M. Guynemer fait à son tour le voyage de Bayonne. Dès cette date, dès le premier jour de la guerre, il s’est promis de ne jamais contrarier le service militaire de son fils, de le favoriser même en toute occasion. Il tiendra parole, on verra dans la suite au prix de quels tourmens. Le commandant de recrutement entend sa requête. C’est l’heure des enthousiasmes rapides : il a subi bien des assauts, calmé bien des exaltations importunes ou impossibles : « Monsieur, répond-il, je prends, croyez-le, tous ceux qui peuvent servir. C’est à l’ancien officier que je m’adresse : en votre âme et conscience, estimez-vous votre fils capable de porter le sac et de faire un fantassin ? — Je ne puis l’affirmer. — Ferait-il un cavalier ? — Il ne supporte pas le cheval à cause de son ancienne entérite. — Alors, vous voyez bien : il convient de l’ajourner. Fortifiez-le : plus tard on le prendra, la guerre n’est pas finie. »

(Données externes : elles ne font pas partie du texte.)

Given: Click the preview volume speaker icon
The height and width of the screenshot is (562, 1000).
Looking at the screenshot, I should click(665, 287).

Pour la seconde fois, Georges se voit refusé, car il a assisté à l’entrevue. Il rentre avec son père à Biarritz, pâle, muet, douloureux, dans un tel état de colère et d’amertume que son visage en est décomposé. Rien ne le console, rien ne le distrait. Par ces magnifiques journées d’août, la mer est toute lumière et la plage invite à jouir des molles heures d’été : il ne va pas à la plage et méprise la mer. Ses parens inquiets se demandent si, pour sa santé même, il ne convient pas de désirer son dangereux départ. De toutes façons, il faut qu’ils soient déchirés.

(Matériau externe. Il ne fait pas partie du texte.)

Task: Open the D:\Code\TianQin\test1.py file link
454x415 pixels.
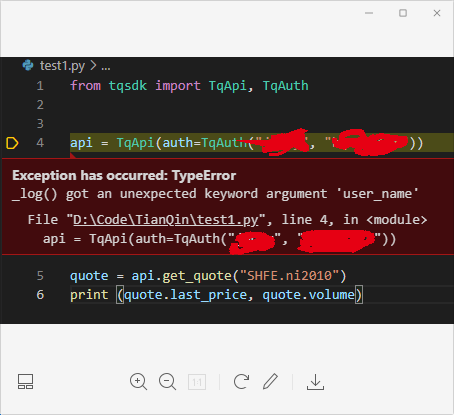Action: point(166,220)
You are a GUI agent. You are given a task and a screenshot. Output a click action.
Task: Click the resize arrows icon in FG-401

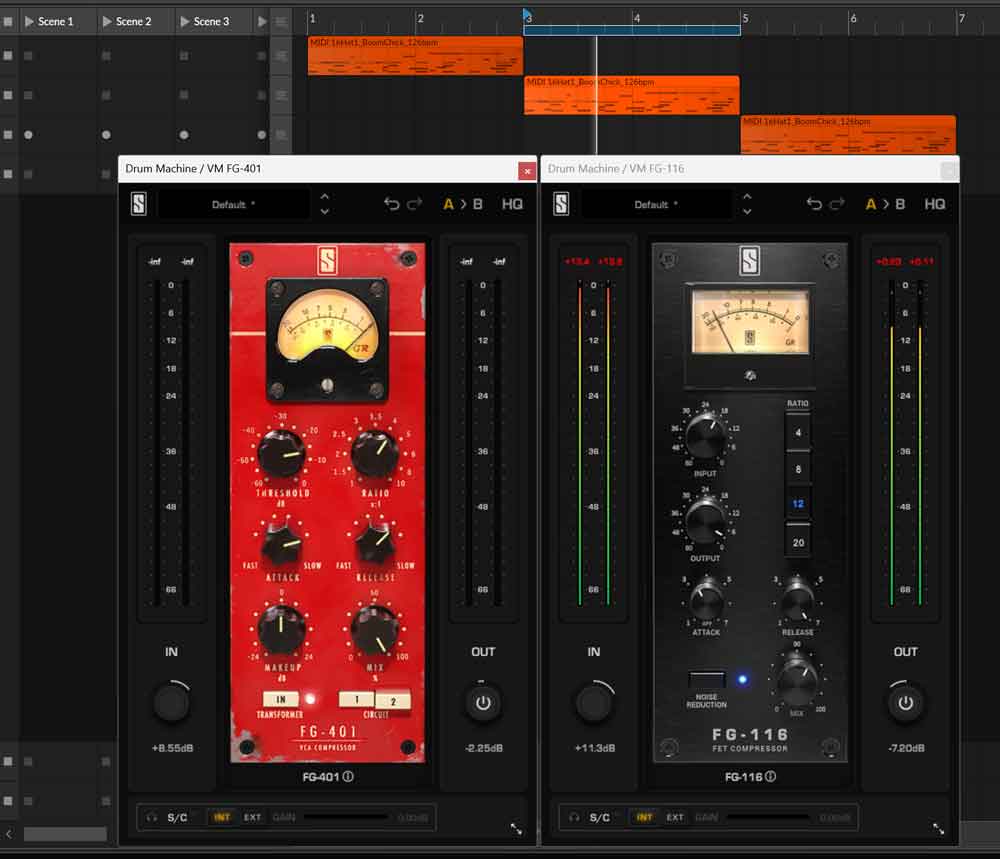[516, 829]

Pas une seule fois, depuis le jour de la mobilisation, Georges Guynemer n’a eu d’autre pensée que celle-ci : servir. Servir n’importe où, n’importe comment, dans n’importe quelle arme, mais partir, aller au front, ne pas rester là comme ces étrangers qui n’ont pas quitté Biarritz, comme ces vieillards ou ces enfans inutilisables qui, maintenant, sont tout ce qui reste de la population mâle. « Dussé-je me coucher au fond d’un camion automobile, je veux aller au front : j’irai, » a-t-il écrit à son ancien préfet de Stanislas. On va voir ce que peut cette volonté tendue.